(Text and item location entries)
┌──
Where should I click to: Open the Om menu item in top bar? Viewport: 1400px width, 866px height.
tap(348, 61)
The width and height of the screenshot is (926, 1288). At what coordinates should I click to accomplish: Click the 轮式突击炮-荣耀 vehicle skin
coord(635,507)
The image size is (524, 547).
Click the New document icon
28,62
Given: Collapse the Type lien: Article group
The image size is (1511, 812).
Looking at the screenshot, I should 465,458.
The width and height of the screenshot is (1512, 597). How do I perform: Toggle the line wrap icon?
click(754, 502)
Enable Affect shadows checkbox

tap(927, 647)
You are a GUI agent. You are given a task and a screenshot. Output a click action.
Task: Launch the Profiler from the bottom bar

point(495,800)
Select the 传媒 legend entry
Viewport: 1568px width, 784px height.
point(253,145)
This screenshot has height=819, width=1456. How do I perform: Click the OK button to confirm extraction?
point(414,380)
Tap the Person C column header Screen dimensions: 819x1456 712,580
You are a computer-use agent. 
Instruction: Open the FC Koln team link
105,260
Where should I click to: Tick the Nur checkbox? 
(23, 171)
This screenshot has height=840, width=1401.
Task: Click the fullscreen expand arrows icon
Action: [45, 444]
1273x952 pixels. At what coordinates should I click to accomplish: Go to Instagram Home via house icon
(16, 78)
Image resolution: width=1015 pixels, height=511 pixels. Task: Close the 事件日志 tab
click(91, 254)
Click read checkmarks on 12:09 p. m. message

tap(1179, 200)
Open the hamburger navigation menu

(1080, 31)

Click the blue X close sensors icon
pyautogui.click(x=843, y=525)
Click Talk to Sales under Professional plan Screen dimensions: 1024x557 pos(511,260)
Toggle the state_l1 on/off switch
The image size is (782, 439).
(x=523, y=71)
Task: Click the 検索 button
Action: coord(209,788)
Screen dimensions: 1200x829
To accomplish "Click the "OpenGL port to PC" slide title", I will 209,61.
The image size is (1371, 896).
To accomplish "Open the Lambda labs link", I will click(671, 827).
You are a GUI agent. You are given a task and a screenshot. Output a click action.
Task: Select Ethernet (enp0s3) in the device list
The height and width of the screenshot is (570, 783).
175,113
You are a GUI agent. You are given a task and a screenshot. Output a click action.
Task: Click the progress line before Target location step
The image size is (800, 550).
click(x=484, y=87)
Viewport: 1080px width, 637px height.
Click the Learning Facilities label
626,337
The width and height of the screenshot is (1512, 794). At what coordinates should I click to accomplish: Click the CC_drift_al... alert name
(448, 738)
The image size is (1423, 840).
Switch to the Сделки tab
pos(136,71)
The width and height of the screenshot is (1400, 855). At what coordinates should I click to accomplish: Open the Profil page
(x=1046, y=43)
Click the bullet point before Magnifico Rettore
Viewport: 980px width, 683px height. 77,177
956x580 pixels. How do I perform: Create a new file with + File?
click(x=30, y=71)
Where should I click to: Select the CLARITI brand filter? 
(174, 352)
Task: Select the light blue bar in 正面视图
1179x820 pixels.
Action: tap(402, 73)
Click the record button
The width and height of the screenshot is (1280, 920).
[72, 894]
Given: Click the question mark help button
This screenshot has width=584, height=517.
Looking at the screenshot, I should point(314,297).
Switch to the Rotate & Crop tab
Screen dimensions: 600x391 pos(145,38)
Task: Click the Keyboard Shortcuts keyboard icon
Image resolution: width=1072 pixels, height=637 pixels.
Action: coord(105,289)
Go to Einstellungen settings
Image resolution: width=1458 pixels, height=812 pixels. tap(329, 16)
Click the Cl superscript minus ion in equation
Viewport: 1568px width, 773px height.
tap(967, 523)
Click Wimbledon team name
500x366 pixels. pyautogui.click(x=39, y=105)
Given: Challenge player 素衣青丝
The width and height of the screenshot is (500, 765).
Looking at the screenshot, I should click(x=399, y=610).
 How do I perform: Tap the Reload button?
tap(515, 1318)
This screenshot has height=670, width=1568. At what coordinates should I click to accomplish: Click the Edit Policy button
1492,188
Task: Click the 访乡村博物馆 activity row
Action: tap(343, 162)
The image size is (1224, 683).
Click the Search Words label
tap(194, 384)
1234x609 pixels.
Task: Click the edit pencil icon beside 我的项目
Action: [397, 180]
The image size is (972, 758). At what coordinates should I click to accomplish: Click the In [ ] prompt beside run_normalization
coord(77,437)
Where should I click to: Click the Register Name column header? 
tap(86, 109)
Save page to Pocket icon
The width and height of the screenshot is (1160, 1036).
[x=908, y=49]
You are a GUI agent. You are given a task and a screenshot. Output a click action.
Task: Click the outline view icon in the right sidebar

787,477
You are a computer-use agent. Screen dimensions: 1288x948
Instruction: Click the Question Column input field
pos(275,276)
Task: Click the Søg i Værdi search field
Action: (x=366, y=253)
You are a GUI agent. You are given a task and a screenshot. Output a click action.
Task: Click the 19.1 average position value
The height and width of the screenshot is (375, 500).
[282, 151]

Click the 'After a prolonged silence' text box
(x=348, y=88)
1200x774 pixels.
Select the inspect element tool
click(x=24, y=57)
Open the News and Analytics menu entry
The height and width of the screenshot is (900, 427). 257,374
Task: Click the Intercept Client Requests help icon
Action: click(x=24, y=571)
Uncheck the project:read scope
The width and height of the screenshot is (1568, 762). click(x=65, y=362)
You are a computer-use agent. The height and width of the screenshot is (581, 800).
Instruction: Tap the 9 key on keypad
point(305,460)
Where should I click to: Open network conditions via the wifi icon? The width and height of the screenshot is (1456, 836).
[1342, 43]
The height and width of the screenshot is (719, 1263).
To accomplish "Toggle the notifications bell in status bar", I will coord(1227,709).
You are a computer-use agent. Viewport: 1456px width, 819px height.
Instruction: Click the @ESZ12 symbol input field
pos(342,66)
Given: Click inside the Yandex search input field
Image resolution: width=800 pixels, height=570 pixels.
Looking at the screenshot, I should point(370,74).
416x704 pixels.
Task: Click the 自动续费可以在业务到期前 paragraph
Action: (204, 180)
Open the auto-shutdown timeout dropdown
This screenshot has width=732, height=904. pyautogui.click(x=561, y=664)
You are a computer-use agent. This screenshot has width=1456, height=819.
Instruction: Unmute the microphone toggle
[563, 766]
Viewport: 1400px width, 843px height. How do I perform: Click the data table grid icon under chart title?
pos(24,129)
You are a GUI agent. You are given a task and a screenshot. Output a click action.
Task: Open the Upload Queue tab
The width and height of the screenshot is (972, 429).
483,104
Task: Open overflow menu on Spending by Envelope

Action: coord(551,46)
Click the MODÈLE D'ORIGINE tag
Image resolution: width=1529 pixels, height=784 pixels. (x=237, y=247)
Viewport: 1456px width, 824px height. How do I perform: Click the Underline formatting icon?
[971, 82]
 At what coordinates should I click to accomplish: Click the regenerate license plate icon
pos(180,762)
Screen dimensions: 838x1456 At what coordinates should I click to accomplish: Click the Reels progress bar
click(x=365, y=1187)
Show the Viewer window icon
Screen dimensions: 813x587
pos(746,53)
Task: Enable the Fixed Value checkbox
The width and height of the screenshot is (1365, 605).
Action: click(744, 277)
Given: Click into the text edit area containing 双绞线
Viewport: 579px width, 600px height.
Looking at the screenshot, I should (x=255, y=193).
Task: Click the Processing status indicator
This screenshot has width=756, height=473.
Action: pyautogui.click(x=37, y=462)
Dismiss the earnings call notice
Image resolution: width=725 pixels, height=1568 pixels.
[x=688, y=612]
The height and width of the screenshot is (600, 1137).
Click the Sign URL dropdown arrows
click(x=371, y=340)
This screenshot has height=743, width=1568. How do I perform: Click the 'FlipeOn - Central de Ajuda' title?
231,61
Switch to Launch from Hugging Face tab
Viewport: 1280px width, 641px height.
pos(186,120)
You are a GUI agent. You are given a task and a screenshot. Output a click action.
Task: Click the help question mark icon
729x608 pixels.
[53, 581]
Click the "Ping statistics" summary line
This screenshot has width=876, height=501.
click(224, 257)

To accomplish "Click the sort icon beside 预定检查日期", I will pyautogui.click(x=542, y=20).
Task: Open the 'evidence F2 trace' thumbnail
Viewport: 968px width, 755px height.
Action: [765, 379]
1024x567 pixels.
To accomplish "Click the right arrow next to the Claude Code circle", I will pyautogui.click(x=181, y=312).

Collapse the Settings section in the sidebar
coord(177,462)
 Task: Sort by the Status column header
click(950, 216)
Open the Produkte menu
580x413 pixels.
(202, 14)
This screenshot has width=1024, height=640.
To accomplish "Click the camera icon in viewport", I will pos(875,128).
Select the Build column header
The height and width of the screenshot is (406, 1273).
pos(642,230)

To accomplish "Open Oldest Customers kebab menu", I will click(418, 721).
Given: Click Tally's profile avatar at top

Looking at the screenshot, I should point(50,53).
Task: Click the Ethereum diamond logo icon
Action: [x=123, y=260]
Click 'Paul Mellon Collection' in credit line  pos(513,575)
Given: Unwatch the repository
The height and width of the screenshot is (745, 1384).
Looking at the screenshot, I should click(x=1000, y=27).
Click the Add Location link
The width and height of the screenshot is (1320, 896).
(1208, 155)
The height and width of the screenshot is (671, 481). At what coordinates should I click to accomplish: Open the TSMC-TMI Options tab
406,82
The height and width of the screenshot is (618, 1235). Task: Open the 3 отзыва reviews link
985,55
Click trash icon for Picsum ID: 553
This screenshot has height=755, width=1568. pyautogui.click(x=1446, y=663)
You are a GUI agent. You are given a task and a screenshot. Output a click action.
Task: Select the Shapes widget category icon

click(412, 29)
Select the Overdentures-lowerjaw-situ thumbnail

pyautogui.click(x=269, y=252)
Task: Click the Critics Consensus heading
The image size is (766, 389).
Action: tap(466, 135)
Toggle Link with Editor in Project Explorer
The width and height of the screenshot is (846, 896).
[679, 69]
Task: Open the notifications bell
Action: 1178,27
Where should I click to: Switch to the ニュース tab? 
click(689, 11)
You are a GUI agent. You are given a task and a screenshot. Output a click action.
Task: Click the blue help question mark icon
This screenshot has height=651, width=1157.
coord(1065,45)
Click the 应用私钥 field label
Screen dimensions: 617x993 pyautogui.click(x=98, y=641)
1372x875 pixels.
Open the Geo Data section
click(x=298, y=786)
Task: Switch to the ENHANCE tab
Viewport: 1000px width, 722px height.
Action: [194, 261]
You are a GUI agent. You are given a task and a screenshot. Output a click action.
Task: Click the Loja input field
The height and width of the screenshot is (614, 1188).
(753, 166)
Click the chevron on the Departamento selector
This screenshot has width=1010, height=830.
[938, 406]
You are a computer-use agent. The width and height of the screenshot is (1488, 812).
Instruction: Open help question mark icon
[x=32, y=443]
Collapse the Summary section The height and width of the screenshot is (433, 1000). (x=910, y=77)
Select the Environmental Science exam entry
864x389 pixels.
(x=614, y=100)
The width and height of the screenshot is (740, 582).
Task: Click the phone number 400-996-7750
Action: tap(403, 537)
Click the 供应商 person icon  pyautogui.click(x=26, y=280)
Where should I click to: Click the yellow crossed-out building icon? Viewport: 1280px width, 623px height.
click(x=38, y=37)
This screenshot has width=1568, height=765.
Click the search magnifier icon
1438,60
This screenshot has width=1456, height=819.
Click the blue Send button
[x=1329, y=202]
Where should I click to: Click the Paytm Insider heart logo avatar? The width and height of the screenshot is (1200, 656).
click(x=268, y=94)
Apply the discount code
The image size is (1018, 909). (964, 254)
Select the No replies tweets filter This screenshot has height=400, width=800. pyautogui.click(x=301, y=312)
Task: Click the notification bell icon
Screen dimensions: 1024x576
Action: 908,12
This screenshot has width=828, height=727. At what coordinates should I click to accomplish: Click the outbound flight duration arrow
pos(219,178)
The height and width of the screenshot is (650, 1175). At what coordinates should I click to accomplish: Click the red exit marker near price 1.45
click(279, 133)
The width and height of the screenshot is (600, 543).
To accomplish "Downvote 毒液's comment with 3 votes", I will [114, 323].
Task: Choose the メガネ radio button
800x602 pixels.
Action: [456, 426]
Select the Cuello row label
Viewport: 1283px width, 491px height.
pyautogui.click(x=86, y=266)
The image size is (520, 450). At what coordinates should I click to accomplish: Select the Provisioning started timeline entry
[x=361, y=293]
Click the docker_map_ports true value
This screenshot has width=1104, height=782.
└──
Express the lines of the data from the one containing "The width and height of the screenshot is (1400, 855)." through the one containing "Viewport: 980px width, 683px height. 77,177" as a JSON list of strings, one string per line, leaving out any blank lines.

» Result of this task
[
  "The width and height of the screenshot is (1400, 855). At what coordinates should I click to accomplish: Open the Profil page",
  "(x=1046, y=43)",
  "Click the bullet point before Magnifico Rettore",
  "Viewport: 980px width, 683px height. 77,177"
]